Maria Paiato in “Medea” per la regia Pierpaolo Sepe

medea-teatro-nuovoVenerdì 22 novembre 2013, Teatro Nuovo di Napoli

In scena la tragedia dell’ira, l’atroce vendetta della folle eroina e le “ragioni

irragionevoli” di una donna che non ha saputo mettere a tacere amore e furore

 

Ama i personaggi estremi Maria Paiato, che, dopo Anna Cappelli di Annibale Ruccello, ora è protagonista, ancora guidata dalla potenza rigorosa e visionaria di Pierpaolo Sepe, della Medea di Seneca, in scena al Teatro Nuovo di Napoli da venerdì 22 novembre 2013 alle ore 21.00 (repliche fino a domenica 1 dicembre), presentata da Fondazione Salerno Contemporanea.

Un’altra donna estrema che, abbandonata dal suo Giasone e straniera in terra straniera, ammazza la rivale e poi i suoi figli.

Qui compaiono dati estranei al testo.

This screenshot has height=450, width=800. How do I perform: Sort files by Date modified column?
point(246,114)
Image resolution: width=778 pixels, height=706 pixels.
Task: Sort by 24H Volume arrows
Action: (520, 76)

A renderla ancor più estrema è la scrittura di Seneca, che s’ispira alla tragedia di Euripide, ma accentua l’ira sfrenata e il desiderio di vendetta della protagonista come unici strumenti possibili, per placare un dolore ingiusto e incolmabile, di cui è vittima e artefice allo stesso tempo.

La disperazione “umana” dell’eroina euripidea (donna, straniera, non greca, senza patria, diritti e famiglia) di fronte a un Giasone tronfio, opportunista e ingrato, cede il passo, in Seneca, a una creatura demoniaca, dominata esclusivamente dalle passioni, con il coro, non a caso, a parteggiare per lei in Euripide e per lui in Seneca.

Con lei sino al finale, il Giasone di Max Malatesta, il Creonte di Orlando Cinque, il coro di Diego Sepe e la nutrice di Giulia Galiani.

Una storia che, come ogni mito, è indifferente al tempo e ai tempi, perché parla di vendetta, di passione, di morte, e perché la solitudine, il senso di non appartenenza e il disorientamento fanno di Medea un personaggio femminile complesso e di straordinaria modernità.

Caratteristiche che quest’allestimento esalta attraverso la traduzione e l’adattamento di Francesca Manieri, i costumi di Anna Paola Brancia D’Apricena, le luci di Pasquale Mari, le scene di Francesco Ghisu, che ha ricreato sul palco una fabbrica abbandonata, grigio abisso di decadenza e solitudine.

«È una ricerca cieca e folle – così Pierpaolo Sepe – che trascina Medea e Giasone oltre i limiti della quiete che preserva l’uomo dai suoi stessi baratri. Una ricerca senza meta e senza esito, che una volta innescata esige di “infrangere con la tua furia le sacrosante leggi dell’universo”. Un dolore ingiusto e incolmabile di cui si è al contempo vittime e artefici, un dolore che esplode nel cuore dell’ira. Questa furia dolorante è Medea».

Medea infrange i sacrosanti legami della maternità, e, nell’impeto di un desiderio oltre natura, si spalanca il mondo contemporaneo del disumano. Solitudine, senso di non appartenenza, disorientamento culturale, che esplodono in un furore cieco e solitario, ne fanno il cuore rimosso dell’Occidente, che pulsa e giace sotto le fondamenta scricchiolanti di un intero mondo.